Estupro e crimes graves: milhares de britânicos são avisados da libertação antecipada de seus agressores

Uma reforma visando lidar com a superlotação de prisões pretende conceder liberdade antecipada a presos condenados por crimes como homicídio involuntário, estupro e lesões corporais graves.

O Ministério da Justiça do Reino Unido notificou 7.308 vítimas de crimes que os criminosos que os cometeram podem ser libertados antes do planejado, informou o Daily Mail no domingo (28).

Segundo o jornal, a medida faz parte das reformas promovidas pelo governo trabalhista devido à saturação do sistema prisional.

O veículo também observou que na semana passada Fiona Goddard e Sammy Woodhouse, vítimas de uma rede de exploração sexual infantil, revelaram que os homens que abusaram deles poderiam ser libertados nos próximos meses.

Liberação antecipada

O jornal The Telegraph informou que, entre os presos que podem ser elegíveis para liberdade condicional antecipada, estão condenados por homicídio culposo, estupro e lesão corporal grave.

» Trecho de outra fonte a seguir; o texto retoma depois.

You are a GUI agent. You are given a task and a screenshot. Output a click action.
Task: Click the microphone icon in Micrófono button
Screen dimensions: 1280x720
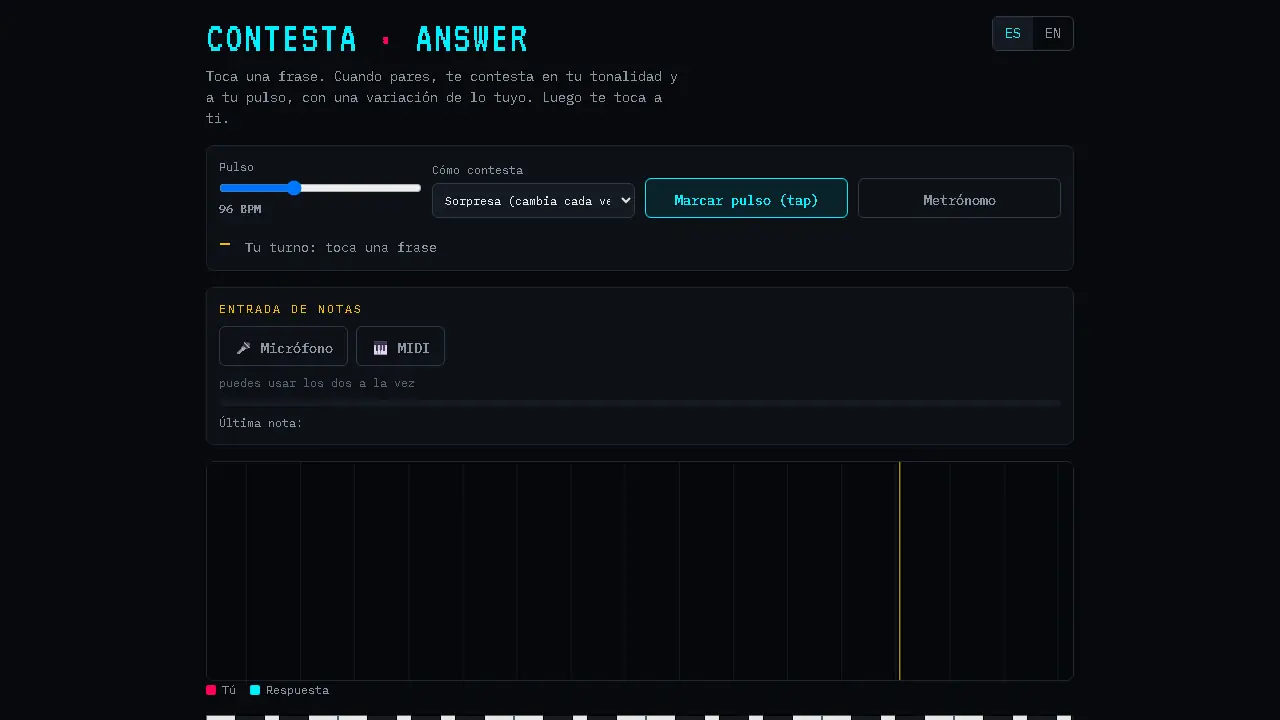[243, 348]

Até seis mil presos poderão ser libertados antes do previsto a partir de setembro, como parte de um plano gradual, começando com a libertação de 700 presos naquele mês e continuando com números semelhantes ao longo dos nove meses seguintes.

As alterações estipulam que alguns condenados por crimes graves poderão ser libertados após cumprirem metade da pena, em vez dos atuais dois terços, desde que mantenham bom comportamento na prisão. Em delitos mais leves, como roubo, furto, agressão e reincidência em furtos em lojas, a libertação poderá ocorrer após o cumprimento de um terço da pena, em comparação com os 40% atualmente em vigor.

O Subsecretário de Estado Parlamentar do Ministério da Justiça, Jake Richards, esclareceu que o número de cartas enviadas às vítimas não corresponde ao número de infratores beneficiados, uma vez que nem todos obteriam a libertação antecipada e alguns dos criminosos têm várias vítimas.